It was around 7:30 one morning last week that I found myself standing at the kitchen island in my pajamas, covered in flour, close to tears.

I’m not an avid baker. I don’t even like to cook. But I do have a penchant for holiday cookies and seasonal baking. And I love family traditions.

When my youngest child’s preschool had its annual international festival this month to celebrate the various different backgrounds and heritages represented at the school, I decided to sign up for a Norway booth and make some of the Scandinavian delicacies I was raised with around the holidays: specifically lefse, which is somewhat like a tortilla, only thinner and made of potatoes. Lefse is usually covered in butter, white or brown sugar, and cinnamon, then folded and rolled and served with the meal as a bread. In modern-day Norway, Norwegians sometimes even use lefse as a hot dog bun.

I inherited my great-grandmother Engelstad’s lefse stick, as well as her lefse rolling pin. Several years ago, when I first made lefse from scratch, I ordered a VHS instructional tape on how to make lefse, as well as a special canvas for which to roll out the dough. My husband, who was just my fiancé at the time, helped me with the potatoes, rolling the dough out as flat as we could. At the time, we both ended up covered in flour, and the lefse more resembled fat, burned pancakes than any kind of thin tortilla.

I should have learned my lesson the first time around.

This year, I thought I’d be more prepared. I ordered a ready-made lefse mix from the bakery in Minnesota where my mother orders her premade lefse for the holidays each year. Making the mix went fine. I let it cool overnight, then started patiently rolling out the dough, only it stuck to everything. It stuck to the rolling pins, the lefse stick, my island, the lefse canvas - I even had the dough in my hair.

I finally gave up when I started placing the dough directly on the skillet and trying to press it as flat as I could with my hands before the dough got hot. Again, I ended up with thick, rubbery pancakes - not something any preschooler would likely eat, even if coated in butter and sugar.

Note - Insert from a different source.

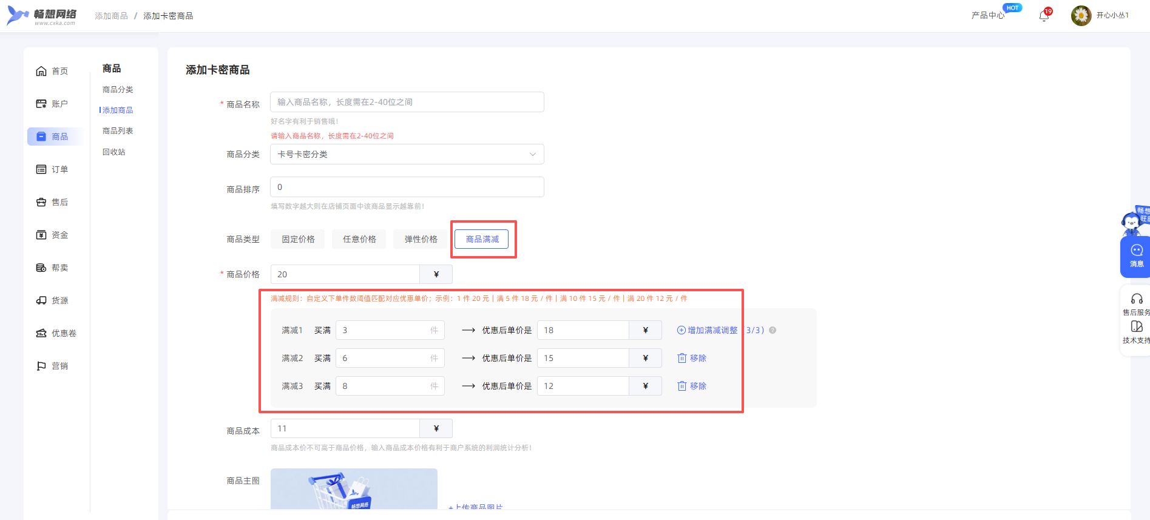Open 商品列表 in the submenu

(118, 131)
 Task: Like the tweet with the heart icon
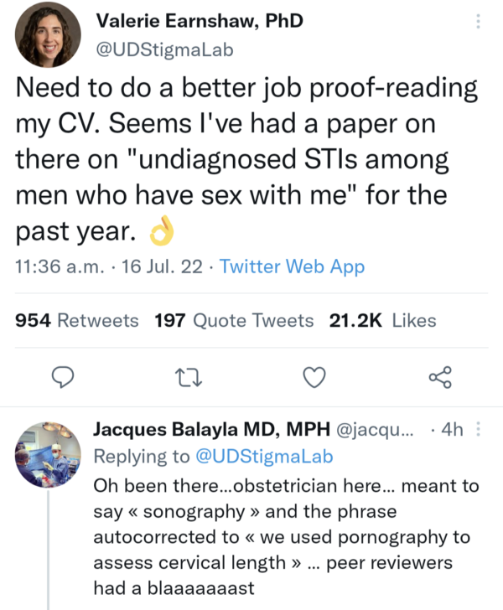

And so I did something that would likely cause my great-grandmother to roll over in her grave: I bought three packs of flour tortillas at the grocery store, slathered them in butter, sugar and cinnamon, rolled them up and called them lefse. I was defeated, exhausted, and ready to be done - but I realized that no one, especially a group of preschoolers, would be able to tell the difference between authentic potato lefse and a flour tortilla from Target.

I called my grandmother, half flustered, half laughing, to tell her about my switch.

I asked her what she thought Great-Grandma Engelstad would say about the switch. My grandmother, who is 88, just laughed.

“I don’t think she would mind,” my grandmother said. “She would probably laugh. Why do you think I never make lefse?”

My great-grandmother tried to teach her, even passed down the lefse sticks to her. But my grandmother never could get the dough thin enough. And she passed the lefse sticks down to me.

In the end, the kids at the festival loved the “tortilla lefse” and no one was the wiser. I’m going to keep the lefse sticks, though, which are probably a century old. Maybe one day, I’ll learn to perfect the art - or else pass down the sticks to the next generation.